As noted below, an innovative training approach is proposed to address the technical challenge that arises from using Siamese networks (which require large robust data sets), and a heavily skewed training data set. The below approach effectively is used as an improved training approach to automatically augment the training data set by extending the number of elements by taking advantage how a triplet network can be trained. This augmentation is a specific applied improvement that allows for practical usage of a Siamese network architecture, despite the technical deficiencies.

An example training approach is provided below as a non-limiting example:


Input Example → Siamese Network → Embedding (e.g., [0.5, −0.2,
0.8]).
Embedding → Classification Model → Output (e.g.,class 1 or
probability 0.85 for class 1).

The Siamese network provides a representation of the input, and the classification model interprets this representation to make a binary decision. The model combines the embedding power of the Siamese network with the decision-making ability of the classifier.

In a triplet network, each training example consists of three images:

- Anchor (A)>the reference example.
- Positive (P)>an example of the same class as the anchor.
- Negative (N)>an example from a different class than the anchor.

If there are 4 positive examples and 500 negative examples, the triplet generation process would involve:

- 1. Selecting one of the 4 positive images as the anchor.
- 2. Selecting one of the other 3 positive images as the positive.
- 3. Selecting one of the 500 negative images as the negative.

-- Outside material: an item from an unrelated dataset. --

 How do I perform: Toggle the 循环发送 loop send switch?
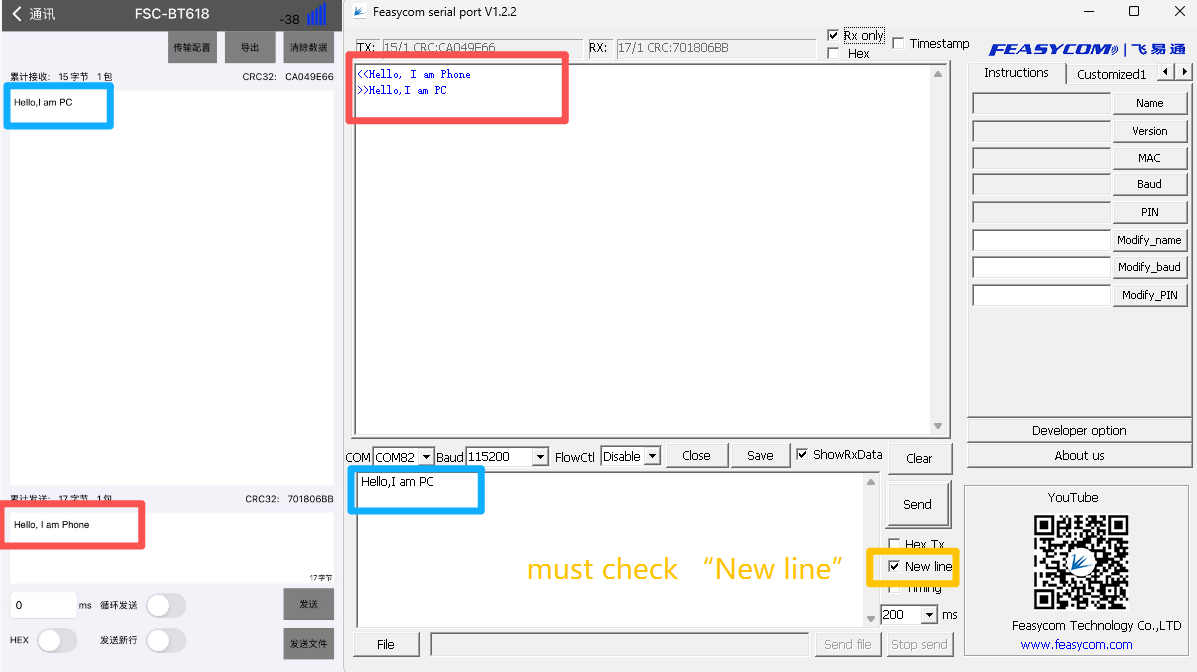pos(165,605)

This process is repeated multiple times to generate a large number of triplets for training the Siamese network. This generation process is automated and is a pre-stage that is used to automatically augment and extend the training set, and allows for improved training that is specifically configured for improved operation of the Siamese network architecture, overcoming the technical challenges related with providing enough examples


	Example:
	For Positive Example 1:
	Anchor:Positive 1
	Positive: 4 possible values:Positive 1 \| Positive 2 \| Positive 3 \|
	Positive 4
	Negative: Any one of the 500 negative examples

This can be done for all four positive examples. Total number of combinations for generating triplets: 4 anchors*4 positives*500 negatives=8,000 possible triplets.

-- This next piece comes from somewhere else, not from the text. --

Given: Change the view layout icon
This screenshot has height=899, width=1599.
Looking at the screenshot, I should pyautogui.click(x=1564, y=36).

Accordingly, even in the non-limiting applied use case described herein, such as for field validation where there is an increasingly shrinking number of positive examples (e.g., as they become remediated or the effectiveness of validation mechanisms improves), the Siamese network can still be used in the long run because of the improved training approach noted above where a highly skewed dataset can nonetheless be used to generate a large number of possible triplets. This is an important factor in improving the viability of the machine learning model architecture for continued usage over a long duration despite the continued shifting of the training data sets towards to have more and more skewness.

Once the training is completed the model is used on the testing data sets at516. The output is provided in the form of a probability value between 0 and 1 that indicates whether the input address is classified as multi-country or not. Once trained, the Siamese triplet LSTM network architecture is used to generate machine outputs that automatically validate data fields (e.g., name and address fields) that operates in conjunction with a data pipeline for automated ingesting of incoming and outgoing payment transactions data, in particular name and address of remitter and beneficiary, from a primary/original source location.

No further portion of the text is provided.